As a local band, Ludo isn't foreign to venues including Columbia's The Blue Note or St. Louis' The Pageant. New stops on tours, collected by the band's newfound accomplishments, provide fresh insight that differ from these 'oldies but goodies,' refreshing the boys.
"Our favorite part is just the nights where you don't know what's going to happen," Convy said. "We'll go somewhere we've never been before. It's cool to stop and think about how far we've come, and that makes it a lot of fun too."
After three albums in five short years, relationships that have lasted since high school and friends that also play the role of business partners and fellow performers, tensions sometimes rise between the band members.
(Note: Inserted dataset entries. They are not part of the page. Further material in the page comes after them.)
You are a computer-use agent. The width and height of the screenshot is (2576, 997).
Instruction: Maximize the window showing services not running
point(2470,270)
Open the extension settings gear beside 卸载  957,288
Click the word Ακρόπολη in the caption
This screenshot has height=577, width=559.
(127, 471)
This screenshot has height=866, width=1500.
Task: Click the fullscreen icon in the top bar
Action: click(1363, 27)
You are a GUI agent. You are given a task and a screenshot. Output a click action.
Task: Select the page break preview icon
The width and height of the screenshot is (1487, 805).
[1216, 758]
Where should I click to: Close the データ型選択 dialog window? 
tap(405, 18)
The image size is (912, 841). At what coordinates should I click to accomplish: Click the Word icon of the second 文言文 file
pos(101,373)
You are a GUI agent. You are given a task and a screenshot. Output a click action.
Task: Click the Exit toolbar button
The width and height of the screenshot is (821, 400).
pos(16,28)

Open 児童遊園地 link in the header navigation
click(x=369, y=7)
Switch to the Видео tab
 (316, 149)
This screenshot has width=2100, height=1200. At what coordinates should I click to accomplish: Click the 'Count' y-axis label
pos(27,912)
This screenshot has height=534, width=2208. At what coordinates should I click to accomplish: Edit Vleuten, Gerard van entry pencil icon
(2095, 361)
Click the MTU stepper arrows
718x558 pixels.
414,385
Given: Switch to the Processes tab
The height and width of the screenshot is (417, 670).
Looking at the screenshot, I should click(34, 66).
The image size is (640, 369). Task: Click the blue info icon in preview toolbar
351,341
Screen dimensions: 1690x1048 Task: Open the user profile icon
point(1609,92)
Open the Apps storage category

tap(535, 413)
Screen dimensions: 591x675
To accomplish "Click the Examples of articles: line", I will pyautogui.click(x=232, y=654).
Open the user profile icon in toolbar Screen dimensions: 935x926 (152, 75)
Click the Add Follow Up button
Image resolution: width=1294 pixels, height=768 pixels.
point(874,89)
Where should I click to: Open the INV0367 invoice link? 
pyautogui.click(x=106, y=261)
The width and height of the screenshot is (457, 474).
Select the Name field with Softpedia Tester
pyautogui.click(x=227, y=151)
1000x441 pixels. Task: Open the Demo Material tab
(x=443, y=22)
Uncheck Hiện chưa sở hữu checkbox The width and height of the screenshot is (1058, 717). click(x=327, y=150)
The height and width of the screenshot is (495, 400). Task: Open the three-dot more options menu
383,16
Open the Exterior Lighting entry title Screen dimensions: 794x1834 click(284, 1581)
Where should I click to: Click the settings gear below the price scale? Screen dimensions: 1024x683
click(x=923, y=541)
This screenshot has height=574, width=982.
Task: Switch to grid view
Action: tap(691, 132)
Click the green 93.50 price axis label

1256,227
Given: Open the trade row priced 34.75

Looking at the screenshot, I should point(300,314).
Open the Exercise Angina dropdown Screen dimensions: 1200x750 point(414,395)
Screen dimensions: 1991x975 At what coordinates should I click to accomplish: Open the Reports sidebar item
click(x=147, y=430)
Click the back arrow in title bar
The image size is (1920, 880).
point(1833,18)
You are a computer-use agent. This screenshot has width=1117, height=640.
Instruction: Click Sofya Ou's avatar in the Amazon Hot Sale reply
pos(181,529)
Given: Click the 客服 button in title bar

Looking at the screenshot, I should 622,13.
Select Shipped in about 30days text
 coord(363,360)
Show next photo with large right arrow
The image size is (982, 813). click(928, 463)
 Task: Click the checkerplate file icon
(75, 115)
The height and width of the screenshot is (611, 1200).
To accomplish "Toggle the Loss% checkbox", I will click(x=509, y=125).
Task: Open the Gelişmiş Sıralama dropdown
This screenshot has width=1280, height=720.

Although Convy called their partnership a success, it hasn't been easy because they are all very different people, but he said it's worth it.
"We have to work really hard to get along," Convy said. "It's like any other relationship that anyone has. We all believe so much in what we're doing. We couldn't do anything else - we're bonded by that. We just focus on what we're trying to do and try to enjoy it, and we've been lucky so far."